I can guarantee that it is the best thing to migrate because after these new functions came up, I didn't want to go back, because it is worth it. Besides, you have more control and things get more organized.
 
Last edited:

DaveInDev

Member
That's not the first time I read that maps/lists can be replaced by structs/arrays, and I see the advantage of json_strinfigy, but I'm still dubitative. I must miss something.
Should every list becomes an array and every map a struct ?

An example : for the moment, I have
- a list of users, where each entry is a map { num_id_user, str_name, num_age, etc... }
- a list of missions, where each entry is a map { num_id_mission, str_name_mission, other mixed variables that described the mission }
- a list of hiscores_per_user that records every hiscore for every mission and every user. Each entry is a map, containing a list of maps
{ num_id_user : { {num_id_mission3 : hiscore_user_mission3 }, {num_id_mission1 : hiscore_user_mission1 } , etc.... }

should the map of users become a array of structs ? But then , I have not access to handy accessors, to quickly find the name of the user with id 99... Isn't it ?
same with other more complex nested array/structs like the hiscores per user and mission ?

it also seems that arrays cannot be passed in a function by reference, as maps can be, involving a heavy copy. So should we avoid using them as function parameters ?
But what if I want to write a function that deals with the hiscores of one specific mission of one specific user ? Or a function that makes calculations on one generic mission ?

By the way, is it really efficient to manipulate big arrays like lists ? When you insert an item in the middle of the array, is it as efficient as inserting in a list ? (in C++ it's not because you copy all the right part of the array...)

All this is not so clear and equivalent for me.
 
Last edited:

TsukaYuriko

🌠
Forum Staff
Moderator
should the map of users become a array of structs ?
In general: Maps become structs. Lists become arrays.

But then , I have not access to handy accessors, to quickly find the name of the user with id 99... Isn't it ?
same with other more complex nested array/structs like the hiscores per user and mission ?
It doesn't get much simpler than return users[user_id].name;... compare that to return ds_map_find_value(ds_list_find_value(users, user_id), "name"); or even return users[| user_id][? "name"];.

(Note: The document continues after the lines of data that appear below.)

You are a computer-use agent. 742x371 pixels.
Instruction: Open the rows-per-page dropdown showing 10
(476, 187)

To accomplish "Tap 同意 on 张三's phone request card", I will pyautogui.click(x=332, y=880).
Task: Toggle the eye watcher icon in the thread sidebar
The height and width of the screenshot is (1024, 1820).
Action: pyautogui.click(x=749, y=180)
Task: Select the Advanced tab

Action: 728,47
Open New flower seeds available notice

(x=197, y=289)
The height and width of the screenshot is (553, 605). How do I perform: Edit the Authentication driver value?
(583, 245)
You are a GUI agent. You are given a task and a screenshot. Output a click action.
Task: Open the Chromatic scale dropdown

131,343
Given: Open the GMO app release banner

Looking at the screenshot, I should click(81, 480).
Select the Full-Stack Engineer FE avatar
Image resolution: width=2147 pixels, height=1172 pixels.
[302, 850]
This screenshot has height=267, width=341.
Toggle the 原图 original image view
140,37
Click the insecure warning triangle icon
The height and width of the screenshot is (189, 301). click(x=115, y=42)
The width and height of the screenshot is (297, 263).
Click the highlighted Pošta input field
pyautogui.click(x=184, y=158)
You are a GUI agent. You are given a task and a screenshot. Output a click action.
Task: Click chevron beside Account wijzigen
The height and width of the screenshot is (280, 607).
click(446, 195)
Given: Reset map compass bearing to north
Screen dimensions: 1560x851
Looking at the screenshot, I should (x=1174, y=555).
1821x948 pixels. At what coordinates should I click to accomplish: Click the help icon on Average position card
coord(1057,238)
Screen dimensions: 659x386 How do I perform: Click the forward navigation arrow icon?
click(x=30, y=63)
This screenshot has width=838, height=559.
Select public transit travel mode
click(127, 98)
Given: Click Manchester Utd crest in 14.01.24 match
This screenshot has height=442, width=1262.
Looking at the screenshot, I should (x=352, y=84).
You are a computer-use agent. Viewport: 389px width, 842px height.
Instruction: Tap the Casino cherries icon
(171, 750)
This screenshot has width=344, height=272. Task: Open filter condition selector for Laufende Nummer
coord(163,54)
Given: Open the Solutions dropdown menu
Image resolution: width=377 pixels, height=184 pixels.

it also seems that arrays cannot be passed in a function by reference, as maps can be, involving a heavy copy. So should we avoid using them as function parameters ?
You got that backwards.
Maps are the ones that aren't passed by reference. You're not passing around maps, but IDs of maps, then accessing the map via its ID. Those IDs are passed by value.
Arrays, on the contrary, are passed by reference and copied on write unless otherwise specified. You can access the original array via the array accessor @.
Both can be passed to functions just fine.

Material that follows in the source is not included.